## Records for the task
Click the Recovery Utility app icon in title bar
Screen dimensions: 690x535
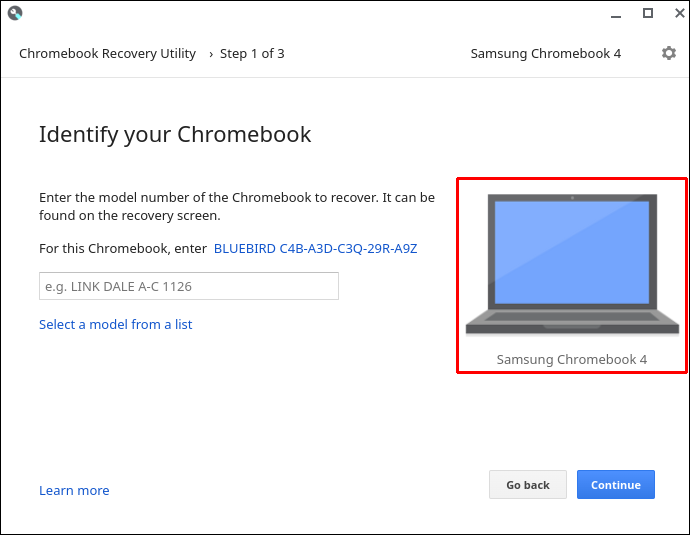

* * *

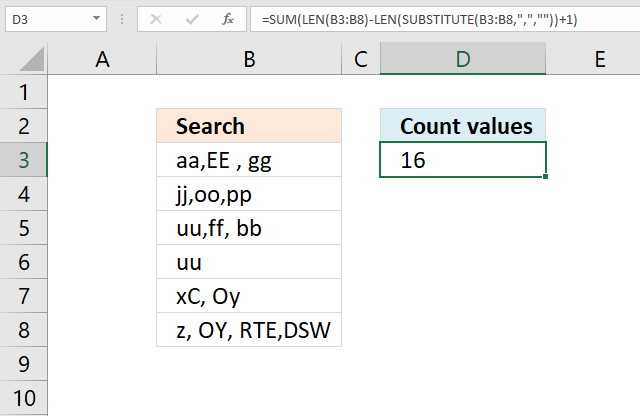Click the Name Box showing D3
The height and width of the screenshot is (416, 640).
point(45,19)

## What you should do
All lines in the listing above between the line with "Click the Recovery" and the line with "Screen dimensions: 690x535", inclusive, should be set down exactly, and no line outside that range.

## Answer to the exercise
Click the Recovery Utility app icon in title bar
Screen dimensions: 690x535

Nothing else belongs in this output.